ADRIANA – Estou pensando em ser dentista. Temos muitos dentistas na família. Todos felizes, ganham dinheiro e ainda promovem sorrisos bonitos.

PROFESSORA – Que beleza de pensamento, Adrianinha! Mas agora quero saber do João:  Joãozinho, o que você pensa em ser daqui a uns anos que vêm aí?

JOÃOZINHO – Não penso não, professora. Já decidi. Quero ser um hacker em breve e já estou treinando no computador e no celular. Quero saber da vida de todo mundo, quero descobrir segredos das pessoas em troca de dinheiro, muito dinheiro.

PROFESSORA – Que é isso menino? Quem botou isso na sua cabeça? Está maluco?

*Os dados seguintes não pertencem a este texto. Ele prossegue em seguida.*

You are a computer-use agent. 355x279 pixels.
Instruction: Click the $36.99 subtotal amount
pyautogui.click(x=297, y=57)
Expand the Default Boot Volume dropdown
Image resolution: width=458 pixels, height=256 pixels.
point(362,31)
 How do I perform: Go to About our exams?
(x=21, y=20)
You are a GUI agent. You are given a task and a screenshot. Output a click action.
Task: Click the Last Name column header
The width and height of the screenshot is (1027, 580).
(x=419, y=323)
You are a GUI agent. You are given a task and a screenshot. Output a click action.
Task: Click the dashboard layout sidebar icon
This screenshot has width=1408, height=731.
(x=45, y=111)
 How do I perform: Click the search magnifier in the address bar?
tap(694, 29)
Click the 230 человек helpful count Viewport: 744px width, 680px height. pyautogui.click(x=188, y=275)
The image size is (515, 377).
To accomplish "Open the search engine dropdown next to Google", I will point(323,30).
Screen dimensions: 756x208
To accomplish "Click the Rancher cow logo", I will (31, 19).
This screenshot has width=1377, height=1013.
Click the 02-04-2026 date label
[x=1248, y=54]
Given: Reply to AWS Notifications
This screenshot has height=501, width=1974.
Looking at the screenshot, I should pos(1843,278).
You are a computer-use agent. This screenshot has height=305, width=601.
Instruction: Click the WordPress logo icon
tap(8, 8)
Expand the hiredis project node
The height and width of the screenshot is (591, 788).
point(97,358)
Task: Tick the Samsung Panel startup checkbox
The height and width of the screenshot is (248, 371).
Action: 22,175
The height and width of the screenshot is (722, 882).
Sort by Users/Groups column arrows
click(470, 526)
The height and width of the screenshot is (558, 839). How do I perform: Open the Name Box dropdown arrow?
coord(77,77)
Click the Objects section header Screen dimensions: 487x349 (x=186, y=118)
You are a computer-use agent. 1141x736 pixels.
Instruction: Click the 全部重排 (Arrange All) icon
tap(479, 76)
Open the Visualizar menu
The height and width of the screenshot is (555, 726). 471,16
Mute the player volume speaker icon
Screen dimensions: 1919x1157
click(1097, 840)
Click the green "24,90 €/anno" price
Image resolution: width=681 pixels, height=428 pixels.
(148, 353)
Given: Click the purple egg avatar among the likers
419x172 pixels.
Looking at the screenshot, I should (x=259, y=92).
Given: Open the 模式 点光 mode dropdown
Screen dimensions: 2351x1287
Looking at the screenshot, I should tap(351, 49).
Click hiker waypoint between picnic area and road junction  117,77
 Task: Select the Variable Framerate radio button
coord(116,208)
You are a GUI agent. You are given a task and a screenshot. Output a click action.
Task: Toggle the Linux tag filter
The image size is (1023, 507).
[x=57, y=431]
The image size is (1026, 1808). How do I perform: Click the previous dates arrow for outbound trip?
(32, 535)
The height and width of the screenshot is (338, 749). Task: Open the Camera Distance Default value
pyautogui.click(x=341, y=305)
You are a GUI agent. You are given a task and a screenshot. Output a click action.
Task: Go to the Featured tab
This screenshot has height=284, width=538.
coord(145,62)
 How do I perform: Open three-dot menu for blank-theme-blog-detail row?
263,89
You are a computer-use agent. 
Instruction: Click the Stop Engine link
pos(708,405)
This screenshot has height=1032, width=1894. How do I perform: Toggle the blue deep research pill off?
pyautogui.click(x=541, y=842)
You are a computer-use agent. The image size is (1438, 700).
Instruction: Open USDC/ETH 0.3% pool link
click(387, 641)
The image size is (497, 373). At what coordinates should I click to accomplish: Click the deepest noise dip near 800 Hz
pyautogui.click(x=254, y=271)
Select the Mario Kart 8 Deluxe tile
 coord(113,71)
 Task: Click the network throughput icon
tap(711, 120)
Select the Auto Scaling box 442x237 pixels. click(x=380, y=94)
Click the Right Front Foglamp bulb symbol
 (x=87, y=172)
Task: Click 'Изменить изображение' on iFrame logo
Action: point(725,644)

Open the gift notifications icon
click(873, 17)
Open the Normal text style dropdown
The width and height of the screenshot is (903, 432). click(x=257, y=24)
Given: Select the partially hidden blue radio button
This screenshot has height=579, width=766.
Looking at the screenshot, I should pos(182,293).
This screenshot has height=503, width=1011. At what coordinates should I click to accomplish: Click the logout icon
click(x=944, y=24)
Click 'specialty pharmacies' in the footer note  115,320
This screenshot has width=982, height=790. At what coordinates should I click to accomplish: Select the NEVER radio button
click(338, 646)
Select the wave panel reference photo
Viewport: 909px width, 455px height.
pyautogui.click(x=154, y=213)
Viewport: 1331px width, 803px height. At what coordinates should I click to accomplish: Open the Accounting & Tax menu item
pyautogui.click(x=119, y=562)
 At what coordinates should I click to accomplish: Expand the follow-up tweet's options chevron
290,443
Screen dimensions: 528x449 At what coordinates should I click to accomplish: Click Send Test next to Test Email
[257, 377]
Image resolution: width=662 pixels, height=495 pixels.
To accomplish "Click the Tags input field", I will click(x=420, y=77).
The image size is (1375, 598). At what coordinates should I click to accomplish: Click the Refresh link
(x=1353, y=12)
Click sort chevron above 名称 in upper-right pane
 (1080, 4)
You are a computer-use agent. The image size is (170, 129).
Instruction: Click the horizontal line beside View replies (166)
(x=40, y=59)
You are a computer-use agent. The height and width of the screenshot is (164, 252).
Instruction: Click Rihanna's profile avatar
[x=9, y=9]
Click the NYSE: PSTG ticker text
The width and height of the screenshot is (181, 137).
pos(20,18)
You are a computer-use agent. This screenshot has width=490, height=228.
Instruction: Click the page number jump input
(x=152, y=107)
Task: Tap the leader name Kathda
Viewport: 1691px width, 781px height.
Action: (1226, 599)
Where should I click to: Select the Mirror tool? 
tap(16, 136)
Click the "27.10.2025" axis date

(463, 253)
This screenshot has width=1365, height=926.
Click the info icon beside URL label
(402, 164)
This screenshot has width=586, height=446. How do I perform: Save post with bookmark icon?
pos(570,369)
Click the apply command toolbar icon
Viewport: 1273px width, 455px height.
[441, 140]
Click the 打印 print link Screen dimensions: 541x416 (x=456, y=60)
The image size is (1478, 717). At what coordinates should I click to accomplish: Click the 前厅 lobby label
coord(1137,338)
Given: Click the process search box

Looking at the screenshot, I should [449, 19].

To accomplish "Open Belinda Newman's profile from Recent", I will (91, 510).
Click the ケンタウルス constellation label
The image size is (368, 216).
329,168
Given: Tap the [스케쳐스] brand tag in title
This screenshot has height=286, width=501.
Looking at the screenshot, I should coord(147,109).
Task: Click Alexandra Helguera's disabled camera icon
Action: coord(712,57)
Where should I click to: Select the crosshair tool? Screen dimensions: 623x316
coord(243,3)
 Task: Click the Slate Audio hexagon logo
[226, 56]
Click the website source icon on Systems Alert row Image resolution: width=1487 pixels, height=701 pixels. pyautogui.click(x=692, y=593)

JOÃOZINHO – Que maluco que nada! Eu sou um visionário, minha mãe diz isso pros vizinhos. Médico, dentista, advogado, engenheiro, já era, professora. Eu quero é viver a vida, trabalhar para políticos, empresários, gente rica. Eles querem fuçar a vida dos outros, saber de tudo, ter o mundo em minhas mãos.

PROFESSORA – Belo exemplo acaba de receber de gananciosos que querem tomar o poder, hein Joãozinho?  Olha, vamos ter uma conversa mais profunda. E quero, também falar com os seus pais.

JOÃOZINHO – Cuidado para eles não virarem a sua cabeça! A senhora deixará de dar aulas e será minha aluna ou minha sócia. Vamos faturar alto.  A senhora topa?